Data shown:
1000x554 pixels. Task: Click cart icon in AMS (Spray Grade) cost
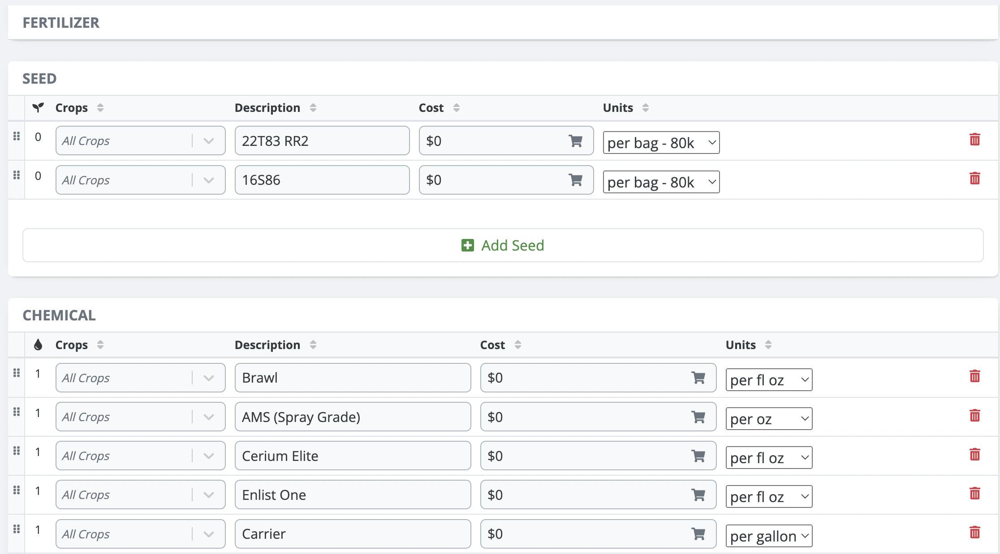click(x=698, y=417)
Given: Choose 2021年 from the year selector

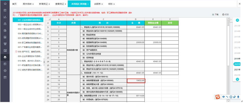Looking at the screenshot, I should 237,70.
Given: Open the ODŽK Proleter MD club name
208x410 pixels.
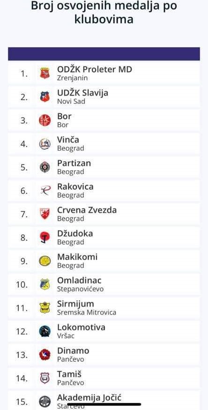Looking at the screenshot, I should (95, 69).
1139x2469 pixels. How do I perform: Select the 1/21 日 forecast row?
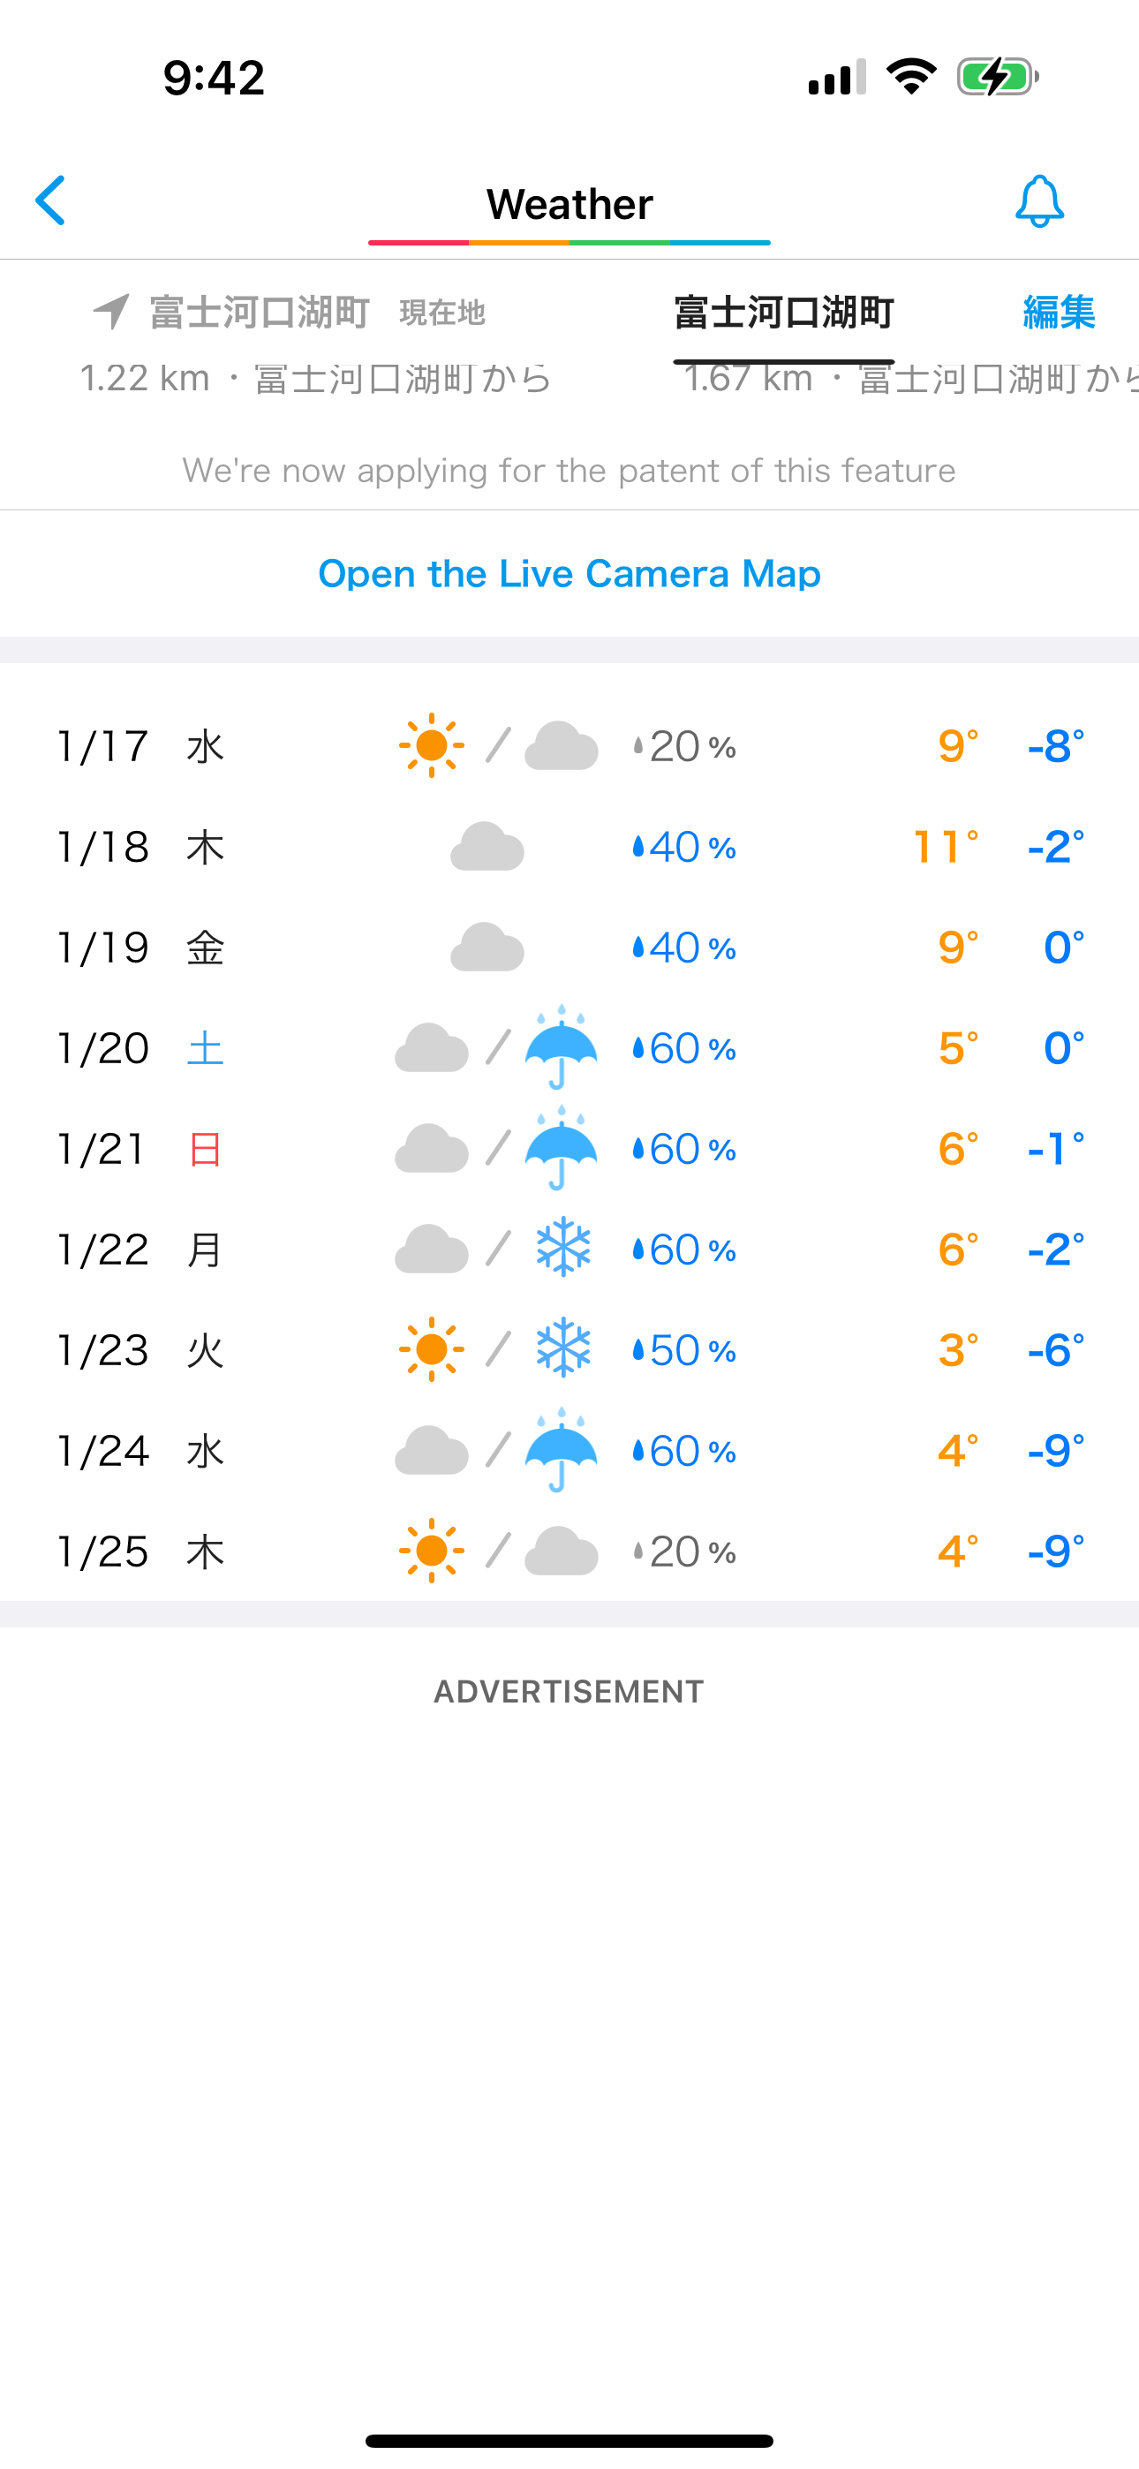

Aim of the exercise: Change each "pixels" in the data above to "px", keep every other line and word as it is, and leave the pictures out of your answer.

Written solution:
1000x554 px. Task: Click cart icon in AMS (Spray Grade) cost
click(x=698, y=417)
Given: Choose 2021年 from the year selector

Looking at the screenshot, I should 237,70.
Given: Open the ODŽK Proleter MD club name
208x410 px.
Looking at the screenshot, I should (95, 69).
1139x2469 px. How do I perform: Select the 1/21 日 forecast row?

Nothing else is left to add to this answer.